Extract the final stretch of the data: the line that contains "Bookmark this page with the star icon" and every line after it, unaltered, and no other lines.

□ □ □ □ □ □ □

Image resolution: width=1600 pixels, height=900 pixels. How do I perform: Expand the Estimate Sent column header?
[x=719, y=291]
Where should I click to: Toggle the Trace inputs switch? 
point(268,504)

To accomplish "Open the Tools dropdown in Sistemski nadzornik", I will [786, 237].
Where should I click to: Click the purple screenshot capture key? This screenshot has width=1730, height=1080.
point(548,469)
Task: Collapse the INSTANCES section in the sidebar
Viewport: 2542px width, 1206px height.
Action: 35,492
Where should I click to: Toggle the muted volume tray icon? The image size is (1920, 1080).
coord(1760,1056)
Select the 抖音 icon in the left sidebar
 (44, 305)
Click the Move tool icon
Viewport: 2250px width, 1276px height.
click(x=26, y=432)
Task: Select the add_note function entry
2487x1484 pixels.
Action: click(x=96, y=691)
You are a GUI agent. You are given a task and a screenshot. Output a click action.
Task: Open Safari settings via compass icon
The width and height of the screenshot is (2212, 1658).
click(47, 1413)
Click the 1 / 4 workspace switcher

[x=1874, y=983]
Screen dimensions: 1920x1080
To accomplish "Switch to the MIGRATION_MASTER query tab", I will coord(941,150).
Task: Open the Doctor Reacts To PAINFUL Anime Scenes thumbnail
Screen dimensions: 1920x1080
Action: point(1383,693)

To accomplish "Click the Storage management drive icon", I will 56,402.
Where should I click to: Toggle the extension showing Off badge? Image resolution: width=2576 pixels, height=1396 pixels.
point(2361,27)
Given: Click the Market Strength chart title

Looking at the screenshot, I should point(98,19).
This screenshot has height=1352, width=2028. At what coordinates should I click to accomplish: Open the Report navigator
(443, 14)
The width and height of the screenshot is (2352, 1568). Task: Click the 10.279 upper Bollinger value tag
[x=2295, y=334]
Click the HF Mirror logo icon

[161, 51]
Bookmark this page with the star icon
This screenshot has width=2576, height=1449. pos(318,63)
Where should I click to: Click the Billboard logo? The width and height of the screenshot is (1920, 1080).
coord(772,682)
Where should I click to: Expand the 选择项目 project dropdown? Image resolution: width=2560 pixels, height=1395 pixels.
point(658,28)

□ □ □ □ □ □ □

Response box:
Bookmark this page with the star icon
This screenshot has width=2576, height=1449. pos(318,63)
Where should I click to: Click the Billboard logo? The width and height of the screenshot is (1920, 1080).
coord(772,682)
Where should I click to: Expand the 选择项目 project dropdown? Image resolution: width=2560 pixels, height=1395 pixels.
point(658,28)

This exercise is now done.